Print exactly the lines from the one containing "Task: Click the insert function fx icon" through the last line of the entries below; the pictures stay out of the copy.
════════════════════
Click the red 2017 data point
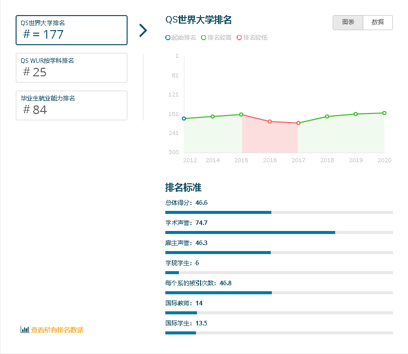Viewport: 408px width, 354px height. pos(298,123)
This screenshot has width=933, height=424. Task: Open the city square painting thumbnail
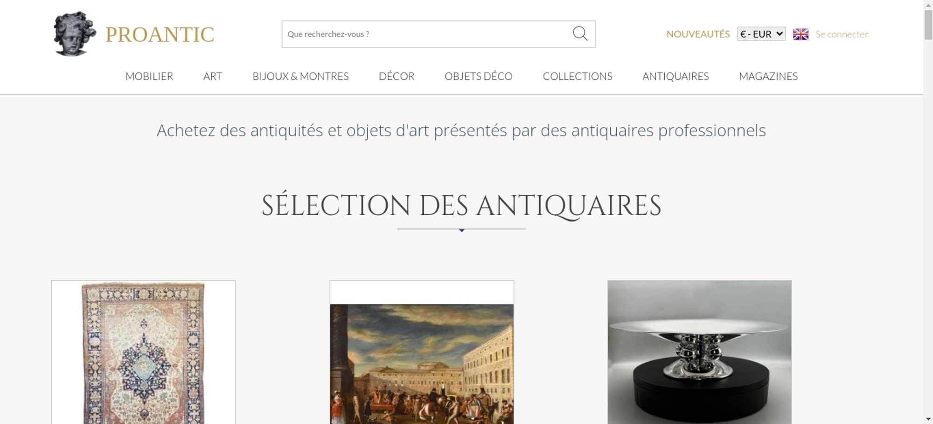click(x=422, y=352)
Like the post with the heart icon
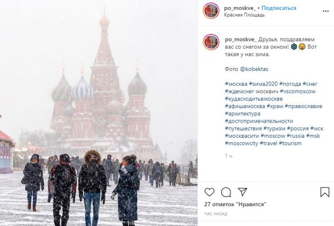Screen dimensions: 334x226 (x=210, y=192)
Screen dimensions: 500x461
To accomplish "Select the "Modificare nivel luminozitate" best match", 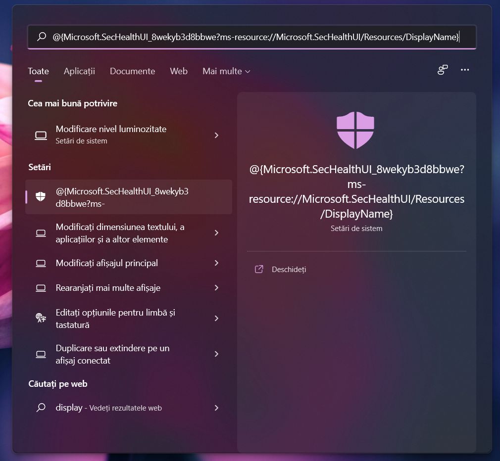I will 111,135.
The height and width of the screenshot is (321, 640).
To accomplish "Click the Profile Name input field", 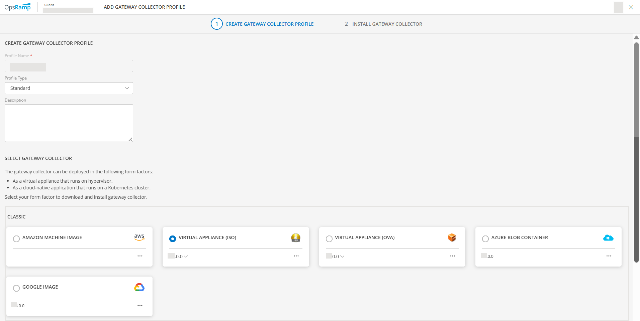I will [x=69, y=66].
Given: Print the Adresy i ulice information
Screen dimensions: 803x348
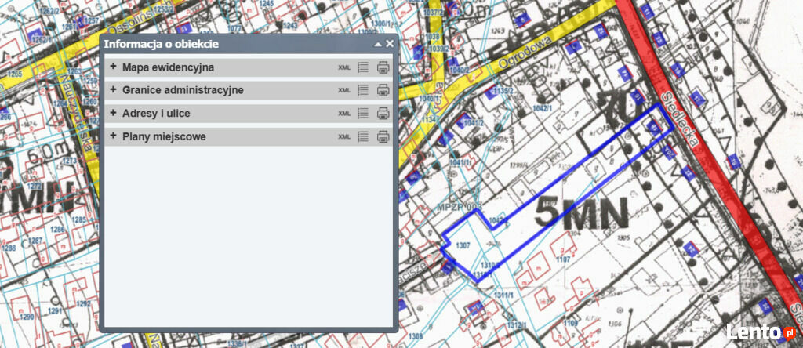Looking at the screenshot, I should pos(383,114).
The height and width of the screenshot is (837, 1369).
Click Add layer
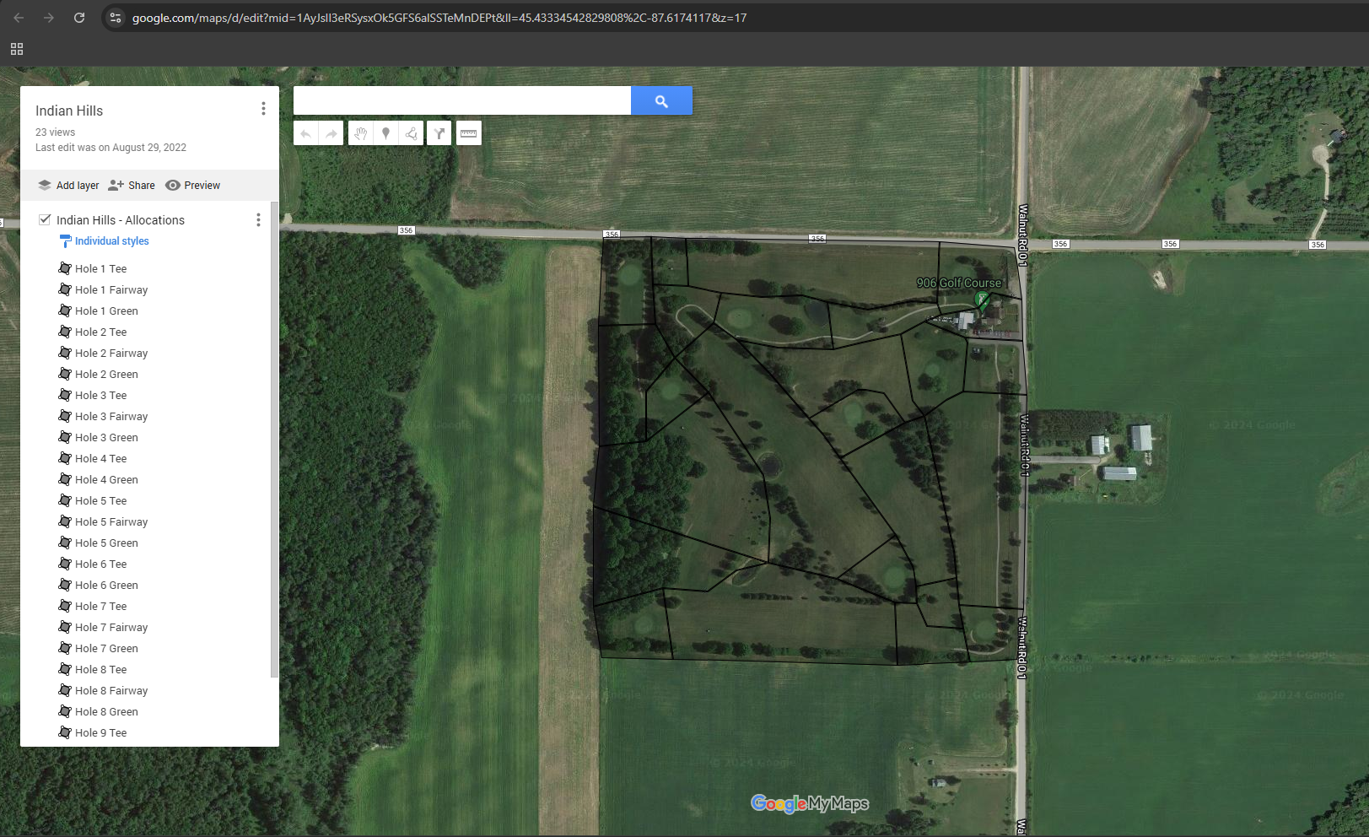(68, 186)

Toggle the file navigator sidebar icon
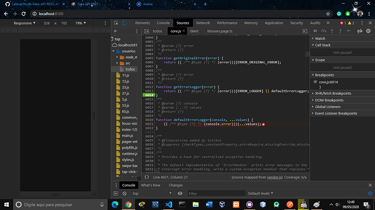(x=146, y=31)
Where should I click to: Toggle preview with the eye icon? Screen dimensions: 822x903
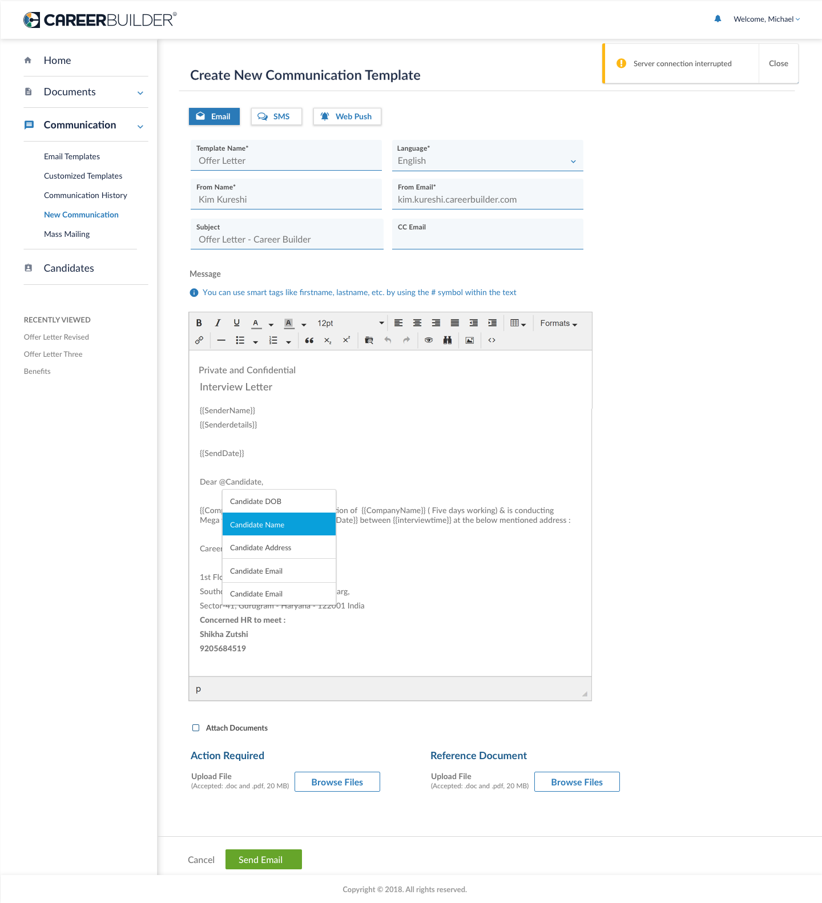tap(429, 340)
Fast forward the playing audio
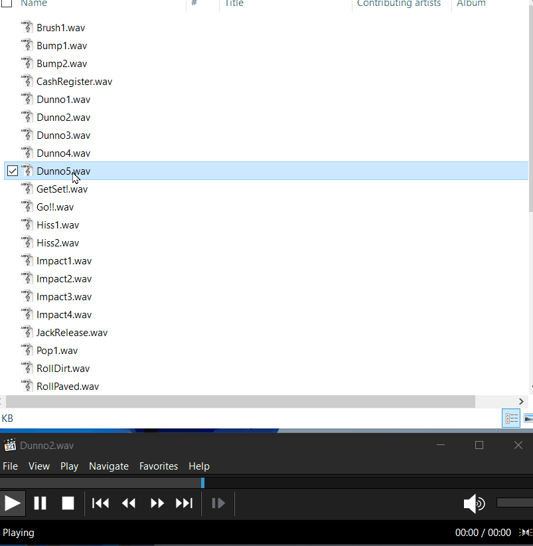Image resolution: width=533 pixels, height=546 pixels. tap(157, 503)
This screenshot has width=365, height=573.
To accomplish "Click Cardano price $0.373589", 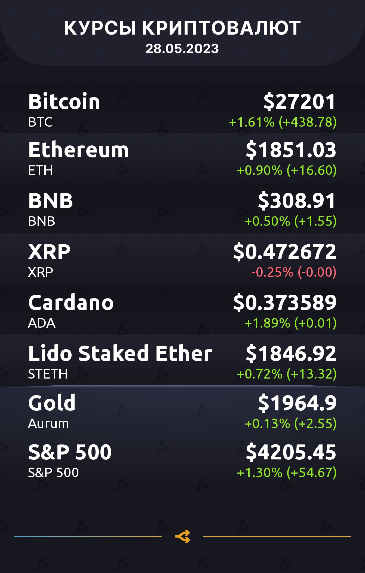I will (285, 303).
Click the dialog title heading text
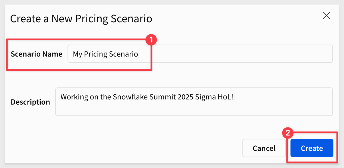Screen dimensions: 344x168 [x=81, y=19]

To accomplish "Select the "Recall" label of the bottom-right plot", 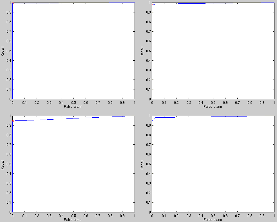I will [142, 164].
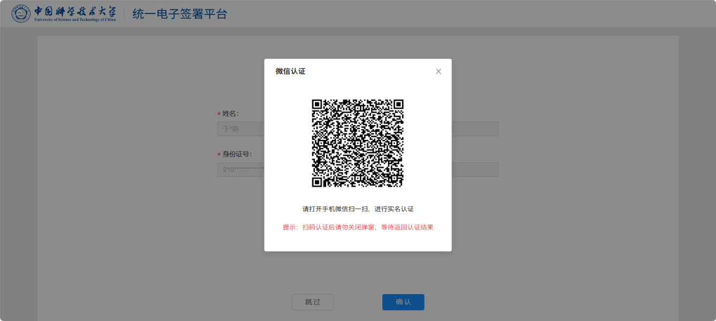
Task: Click the 统一电子签署平台 header title
Action: 180,14
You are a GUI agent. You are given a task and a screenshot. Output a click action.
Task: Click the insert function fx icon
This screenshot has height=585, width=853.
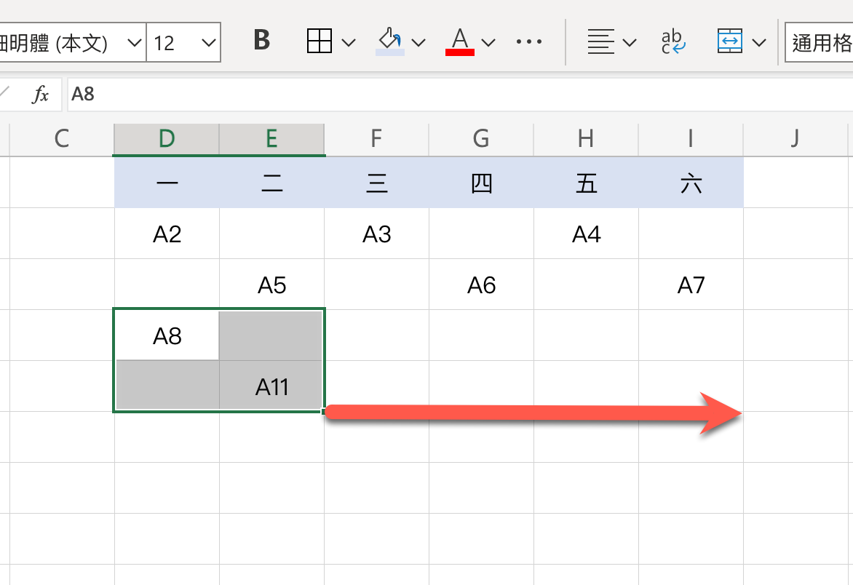point(41,94)
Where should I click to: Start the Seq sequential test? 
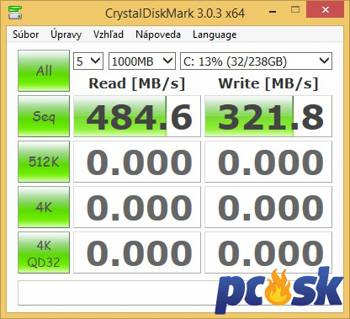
════════════════════
**Result**.
Task: Click the insert function fx icon
This screenshot has height=585, width=853.
point(41,94)
Where should I click to: Start the Seq sequential test? 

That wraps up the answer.